サイバー保険でより良い補償を得るには？ KnowBe4が企業に戦略を提言：セキュリティニュースアラート

KnowBe4 Japanは、サイバー保険の重要性とセキュリティ対策の必要性に関するレポートを公開した。企業がより良い補償を得るためにはどのようなセキュリティ戦略を取ればいいのか。

[後藤大地，有限会社オングス]

　KnowBe4 Japanは2025年2月4日、最新レポート「サイバー保険とセキュリティ:高まる脅威への対応」を公開した。

　同レポートはサイバー保険の重要性と保険会社を巻き込んだ包括的なセキュリティ対策の必要性を指摘する報告書だ。サイバー攻撃の増加に伴いサイバー保険の請求件数が大幅に増加している現状を分析し、企業がより良い補償を得るための戦略を提示している。

サイバー保険でより良い補償を得るために企業がすべきこと

　同レポートの主なハイライトは以下の通りだ。

• サイバー攻撃の被害コスト：　サイバー攻撃の影響と被害コストは、サービス中断やデータ流出など目立つものばかりでなく、民事訴訟や規制当局からの罰金、風評被害、競争力低下などの発生の可能性を考慮するとコストが膨む一方だ
• 保険業界が見たサイバーリスクの現状：　データ流出の増加により、個人情報の侵害を主張する集団訴訟も急増している。特に米国で顕著で、包括的なデータプライバシー（個人情報保護）法を制定した州は2023年に入ってから5州から13州に増加した。アジア太平洋地域でもデータプライバシー（個人情報保護）法は大きな進展が見られ、日本や韓国、インド、中国で、個人情報流出に対する訴訟への道が開かれている
• 中堅・中小企業が直面する課題：　中堅・中小企業のサイバーインシデントによる被害額は、企業存続の危機を招くほどの甚大な影響を及ぼす可能性がある
• 複雑性を増す法規制：　複雑化するデータプライバシー（個人情報保護）法の影響で、特に米国では集団訴訟が急増しており、欧州でも同様の増加が予想されている。この状況を受けて世界中の組織は法規制の順守を最優先事項として取り組む必要に迫られている
• 人的要素（ヒューマンファクター）：　人は依然としてサイバーセキュリティの最も脆弱（ぜいじゃく）な側面であり、データ侵害の75％を占めている

　最近、サイバー攻撃による被害は多様化し、被害コストが増加している。単なるデータ流出やシステム停止にとどまらず、集団訴訟や規制当局による罰則、風評被害などの二次的影響が企業経営に深刻なダメージを与えている。特に米国では個人情報保護法の制定が進む中、個人情報の流出に関する集団訴訟が急増している。アジア太平洋地域でも日本や韓国、インド、中国などで同様の訴訟リスクが拡大している。

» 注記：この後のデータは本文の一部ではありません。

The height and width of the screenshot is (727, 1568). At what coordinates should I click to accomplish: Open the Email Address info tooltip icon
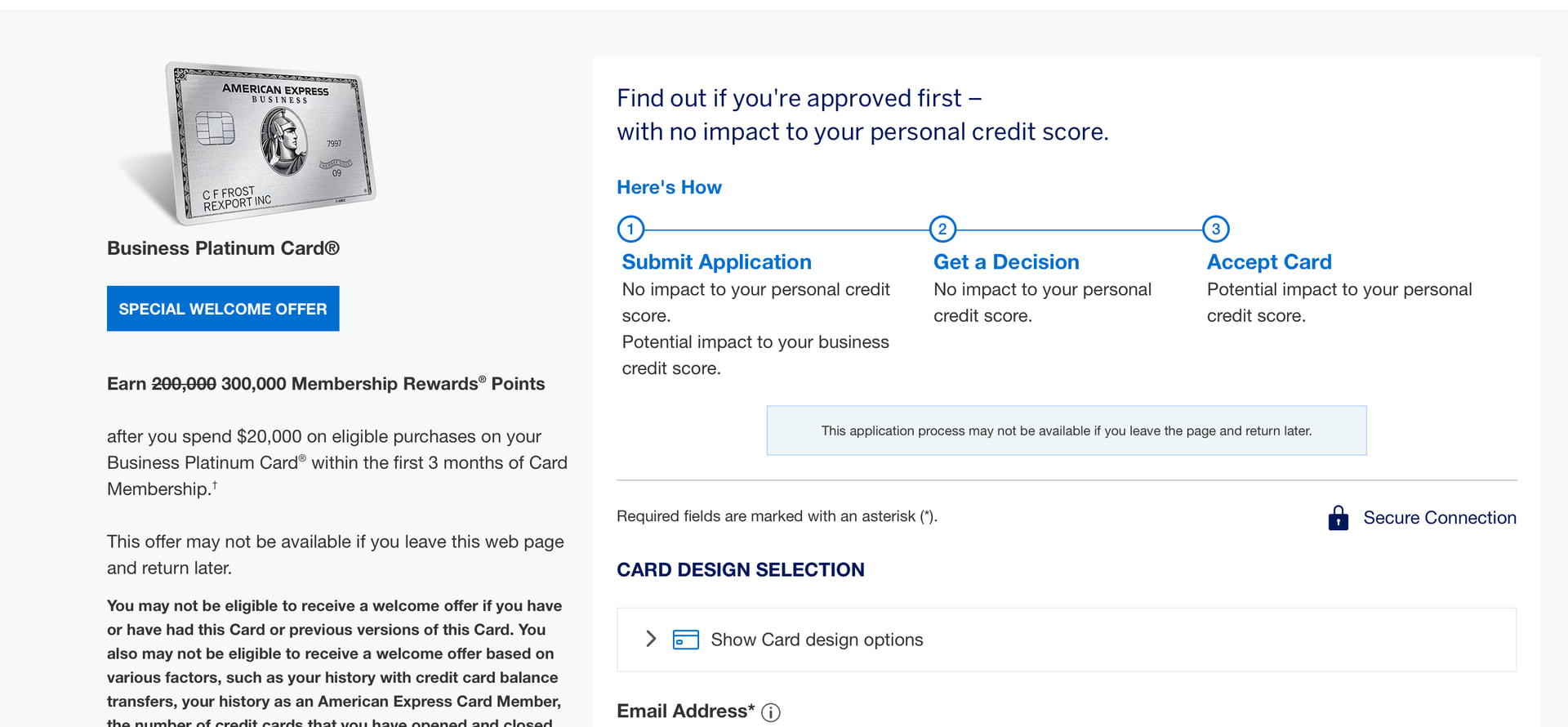pyautogui.click(x=770, y=712)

　サイバー攻撃による被害は大企業だけでなく、中堅・中小企業にとっても大きな脅威となっている。レポートでは適切なサイバー保険に加入していない企業では、インシデント発生時の対応コストが大きな負担となることが予想されている。さらにサイバー攻撃の75％が人的ミスに起因していることから、従業員へのセキュリティ教育や意識向上トレーニングが不可欠であることも強調している。

　KnowBe4の創立者兼CEOであるストゥ・シャワーマン氏は「デジタルシステムへの依存度が増す現代のエコシステムでは、ITインフラの停止や侵入のリスクを無視することは、企業規模を問わず深刻な損害を招く可能性がある。こうしたリスクを考慮すれば、セキュリティ対策を強化しない、対策が失敗した場合に備えたサイバー保険を否定するということは、もはや許される選択肢ではない」と語った。

　急速に変化するサイバー脅威の中で企業は技術的な対策だけでなく、人的リスク管理や適切なサイバー保険の活用を含めた包括的な対策を講じることが求められている。報告書では企業が直面するリスクに備えるための指針が示されており、サイバーセキュリティを強化するためにフィッシング耐性のある多要素認証（MFA）の導入やソフトウェアの定期的なアップデート、模擬フィッシング訓練を含むセキュリティ意識向上トレーニングの実施、定期的な脆弱性評価と侵入テスト、保険会社との連携によるリスク管理強化といった対策が推奨されている。